§ Task objective: Output word for word the lines from the one with "Accept (424, 2534)" to the final line of the data, both ends included, but skip the pictures.

§ Material provided:
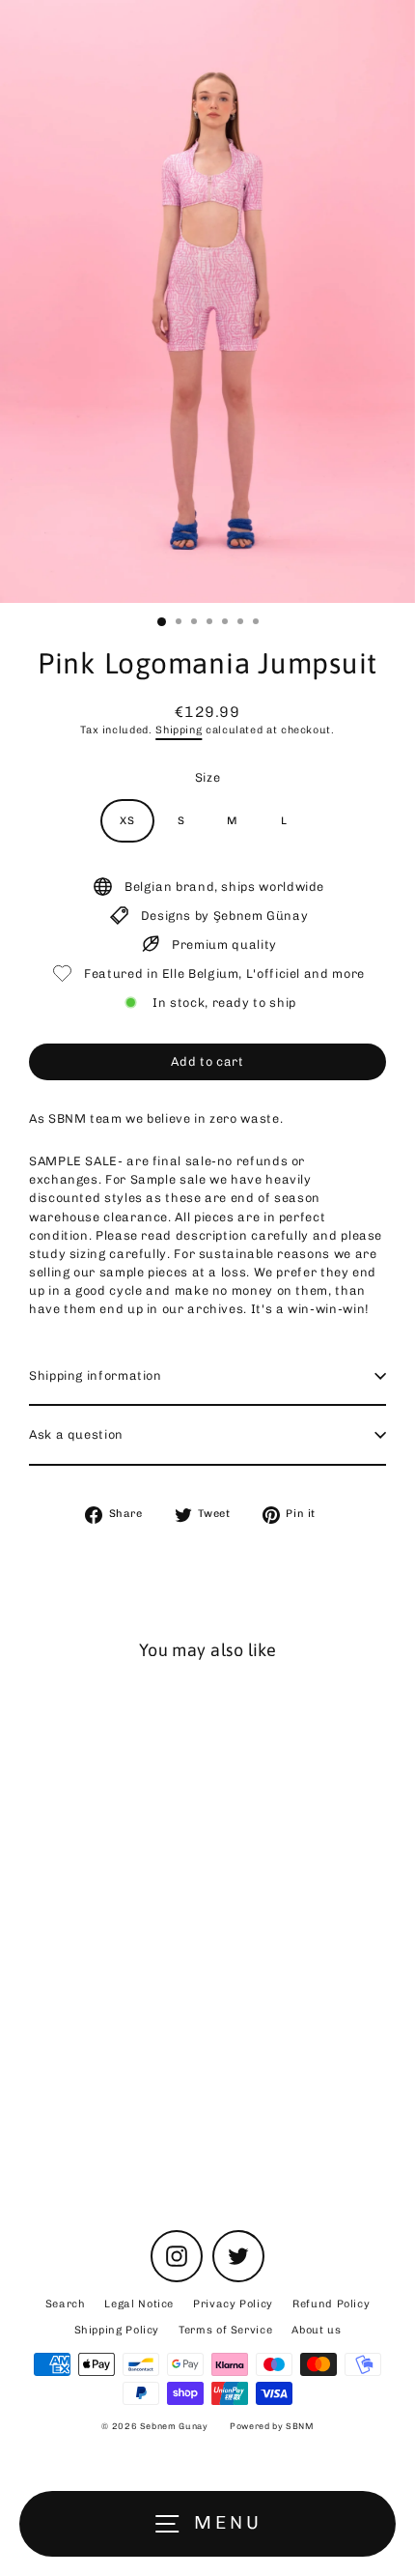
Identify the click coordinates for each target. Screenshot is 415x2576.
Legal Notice (139, 2304)
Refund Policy (331, 2304)
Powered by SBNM (272, 2426)
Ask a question (76, 1434)
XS (127, 821)
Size (208, 777)
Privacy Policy (233, 2304)
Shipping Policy (117, 2330)
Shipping (178, 730)
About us (316, 2330)
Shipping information (95, 1375)
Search (65, 2304)
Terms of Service (225, 2330)
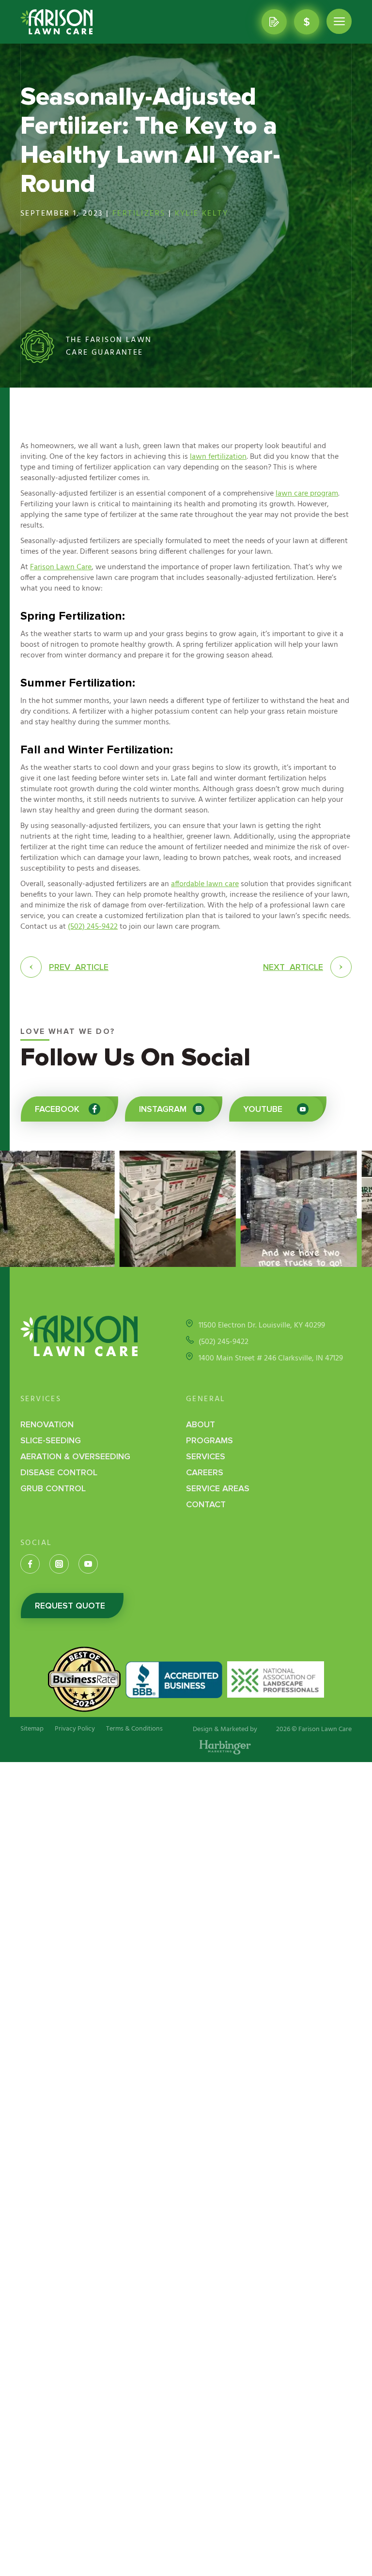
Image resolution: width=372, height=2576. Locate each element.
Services (205, 1456)
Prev (78, 967)
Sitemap (32, 1728)
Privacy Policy (75, 1728)
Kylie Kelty (201, 213)
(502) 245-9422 (93, 927)
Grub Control (53, 1488)
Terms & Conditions (134, 1728)
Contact (206, 1504)
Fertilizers (138, 213)
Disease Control (58, 1472)
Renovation (47, 1424)
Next (293, 967)
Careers (204, 1472)
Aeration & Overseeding (75, 1456)
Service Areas (217, 1488)
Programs (209, 1440)
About (200, 1424)
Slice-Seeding (50, 1440)
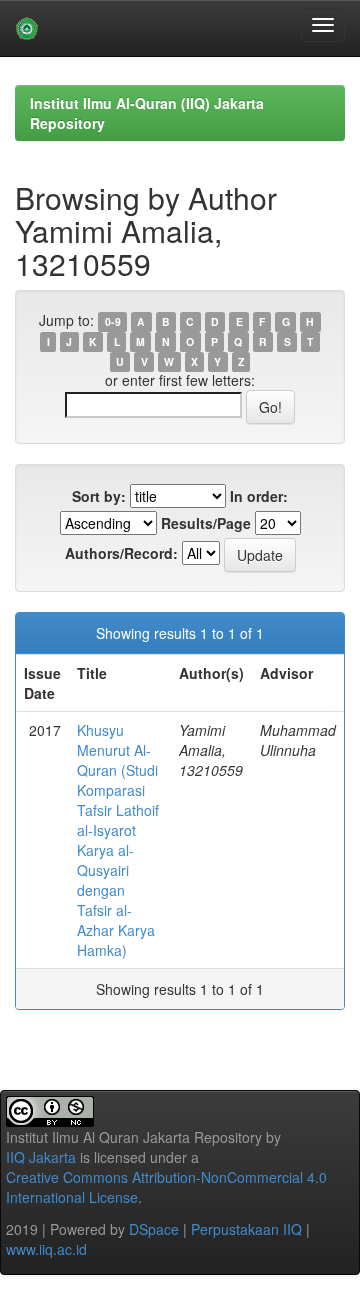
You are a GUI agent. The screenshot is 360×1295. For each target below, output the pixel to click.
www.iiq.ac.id (46, 1249)
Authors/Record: (121, 553)
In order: (259, 496)
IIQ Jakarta (41, 1157)
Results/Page (206, 523)
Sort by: (99, 496)
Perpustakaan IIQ (246, 1229)
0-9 (113, 321)
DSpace (154, 1229)
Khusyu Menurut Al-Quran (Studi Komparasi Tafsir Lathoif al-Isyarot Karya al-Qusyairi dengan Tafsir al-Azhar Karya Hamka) (118, 840)
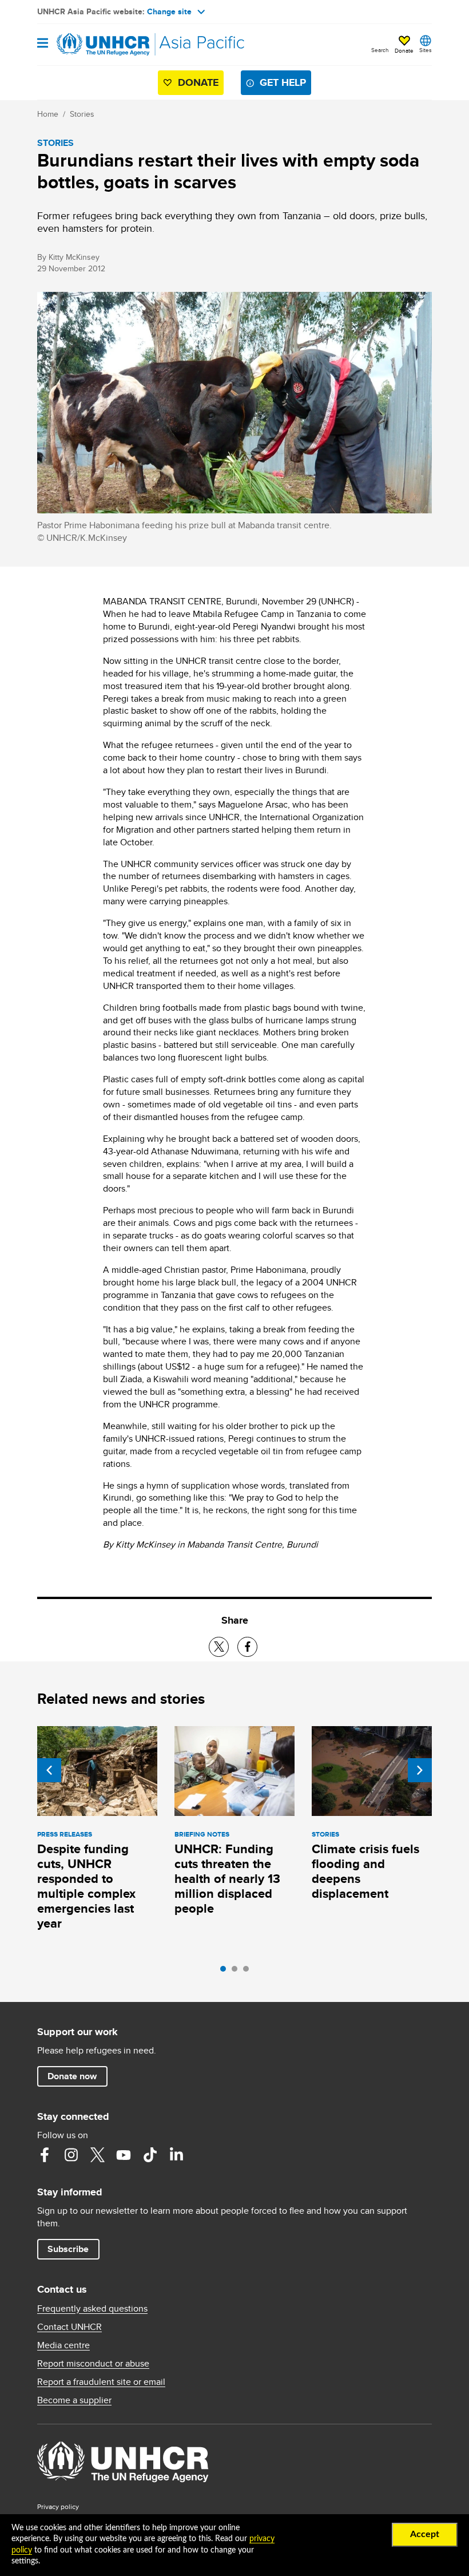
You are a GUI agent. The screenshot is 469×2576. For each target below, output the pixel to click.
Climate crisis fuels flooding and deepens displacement (365, 1871)
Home (47, 114)
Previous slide (49, 1770)
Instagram (70, 2154)
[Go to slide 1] (226, 1971)
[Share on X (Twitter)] (219, 1647)
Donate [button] (404, 50)
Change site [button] (169, 11)
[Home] (95, 45)
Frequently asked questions (92, 2308)
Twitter (97, 2154)
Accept (424, 2534)
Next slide (420, 1770)
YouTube (123, 2154)
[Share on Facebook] (247, 1647)
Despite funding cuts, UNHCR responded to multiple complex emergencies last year (86, 1886)
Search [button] (380, 50)
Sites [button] (425, 50)
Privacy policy (58, 2506)
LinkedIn (176, 2154)
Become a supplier (74, 2400)
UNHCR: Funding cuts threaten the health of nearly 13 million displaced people (227, 1878)
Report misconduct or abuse (93, 2363)
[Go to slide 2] (237, 1971)
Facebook (44, 2154)
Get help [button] (283, 82)
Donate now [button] (72, 2076)
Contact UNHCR (69, 2327)
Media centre (63, 2345)
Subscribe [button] (68, 2249)
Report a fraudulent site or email (101, 2382)
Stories (82, 114)
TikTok (149, 2154)
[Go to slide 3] (249, 1971)
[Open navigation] (42, 44)
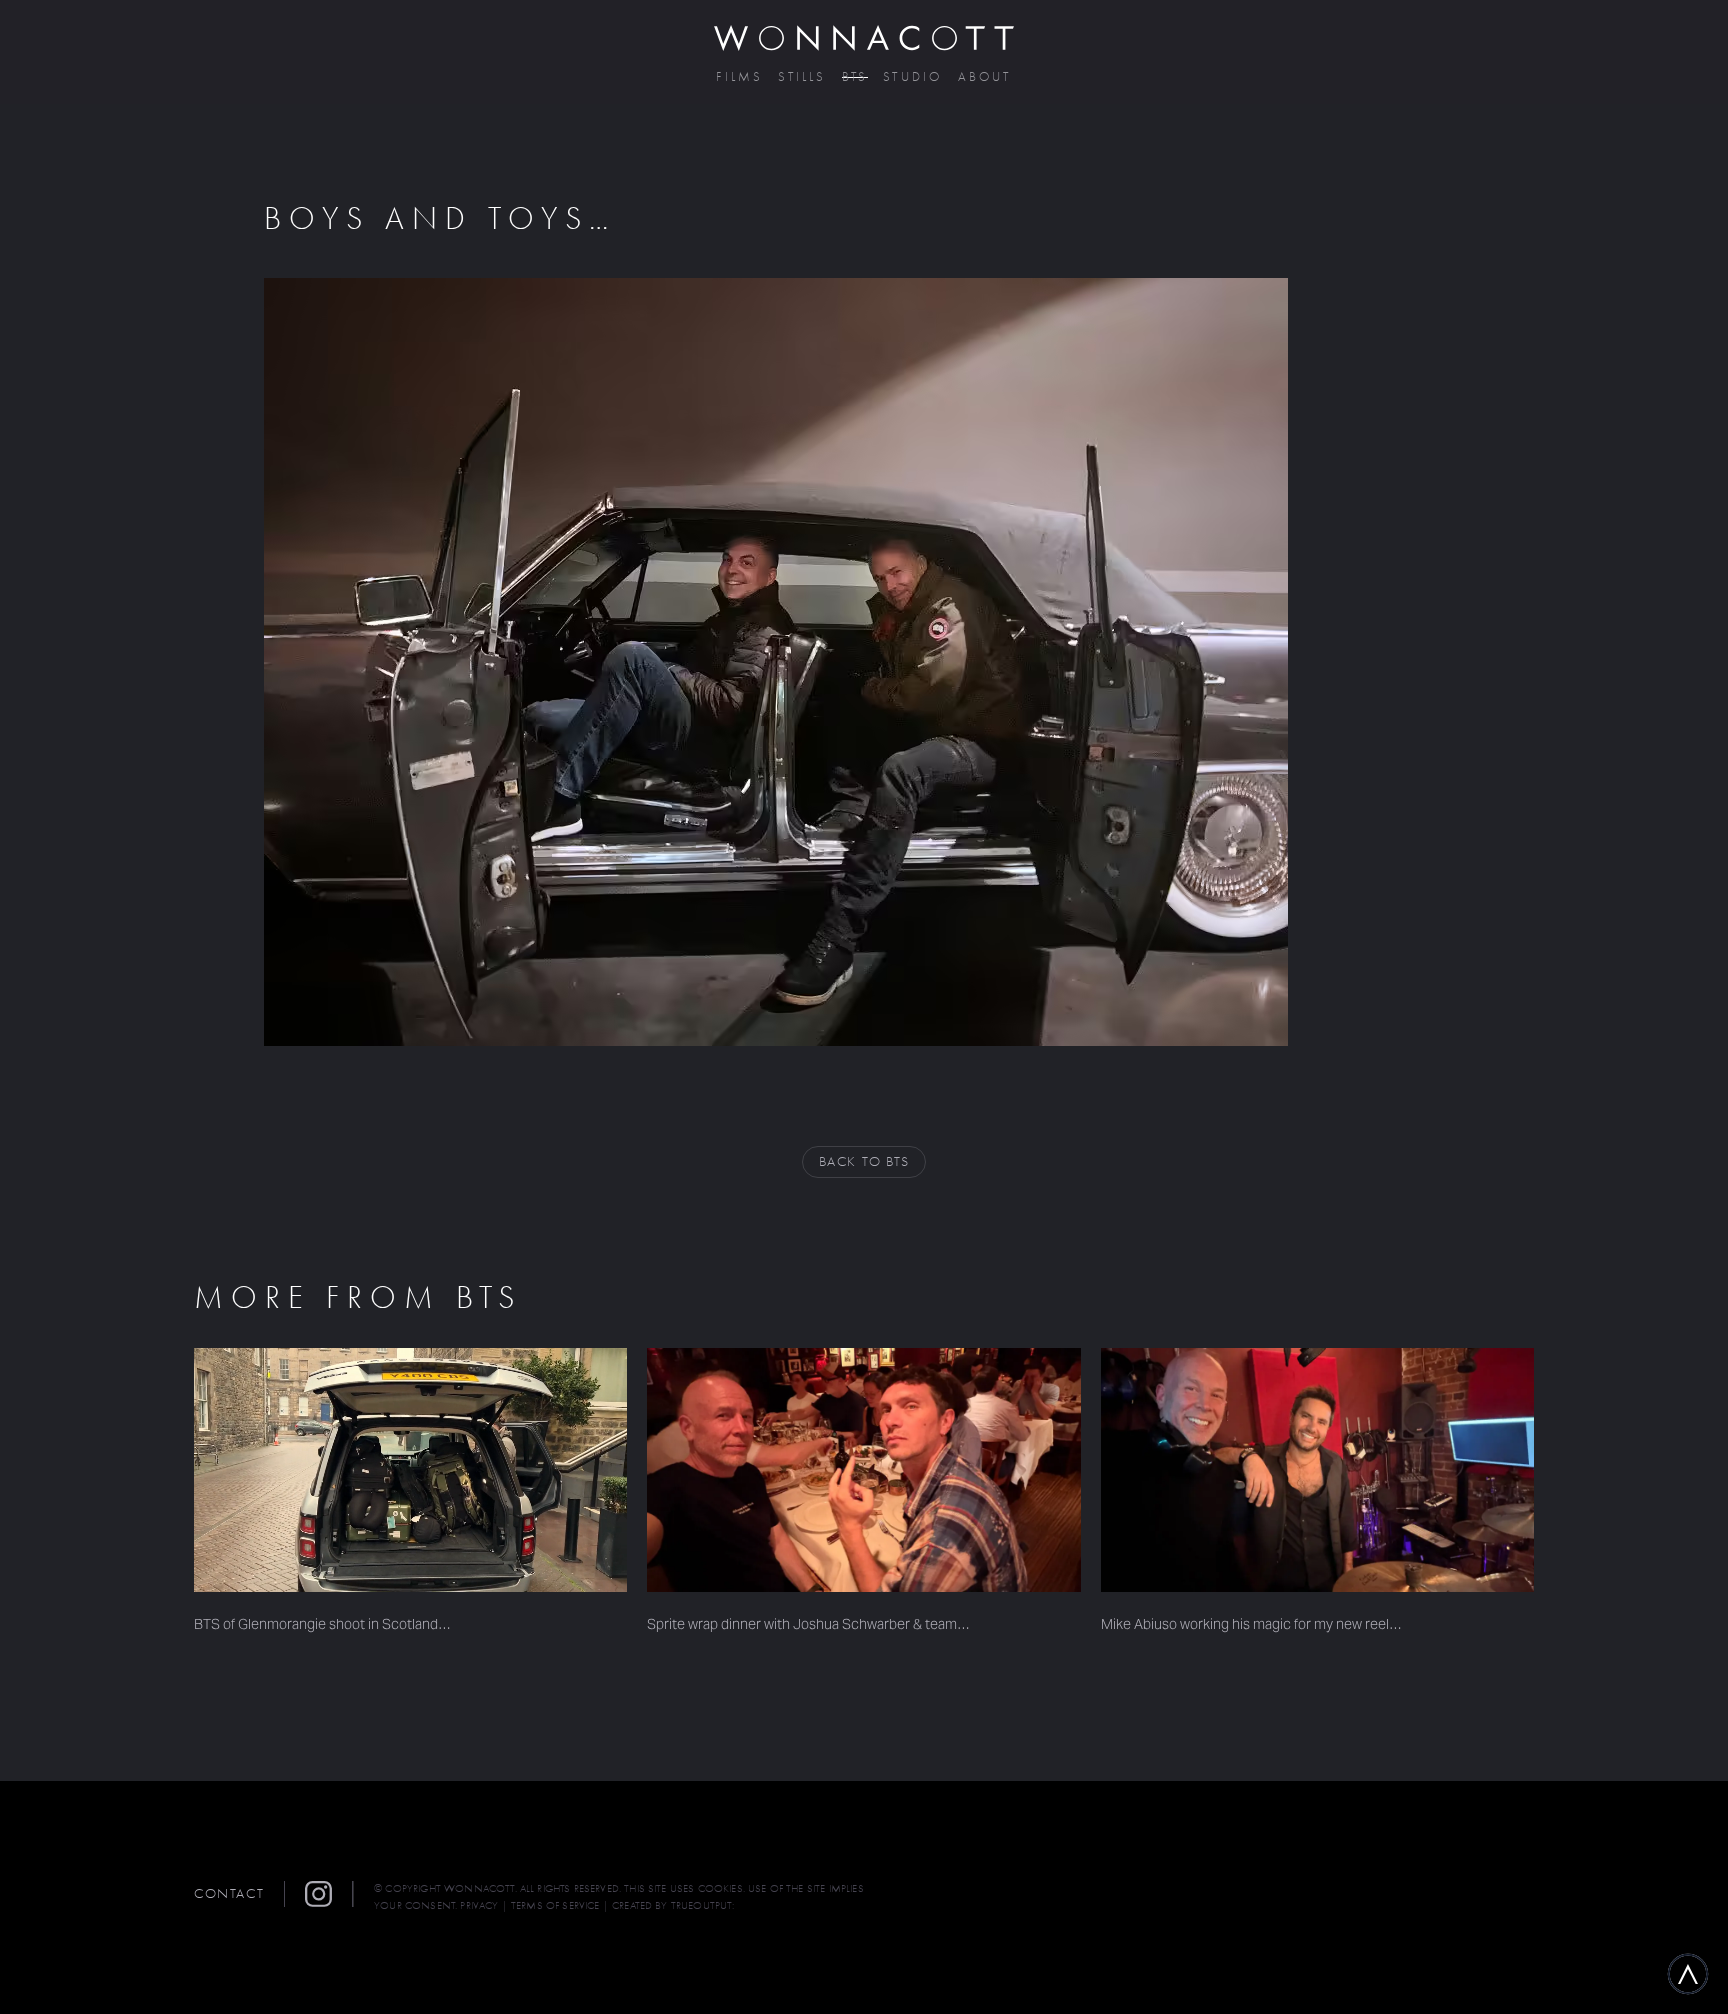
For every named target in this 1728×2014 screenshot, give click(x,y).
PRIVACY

§ Result:
Accept (424, 2534)
Next slide (420, 1770)
YouTube (123, 2154)
[Share on Facebook] (247, 1647)
Despite funding cuts, UNHCR responded to multiple complex emergencies last year (86, 1886)
Search [button] (380, 50)
Sites [button] (425, 50)
Privacy policy (58, 2506)
LinkedIn (176, 2154)
Become a supplier (74, 2400)
UNHCR: Funding cuts threaten the health of nearly 13 million displaced people (227, 1878)
Report misconduct or abuse (93, 2363)
[Go to slide 2] (237, 1971)
Facebook (44, 2154)
Get help [button] (283, 82)
Donate now [button] (72, 2076)
Contact UNHCR (69, 2327)
Media centre (63, 2345)
Subscribe [button] (68, 2249)
Report a fraudulent site or email (101, 2382)
Stories (82, 114)
TikTok (149, 2154)
[Go to slide 3] (249, 1971)
[Open navigation] (42, 44)
For every named target in this 1728×2014 screenshot, give click(x,y).
PRIVACY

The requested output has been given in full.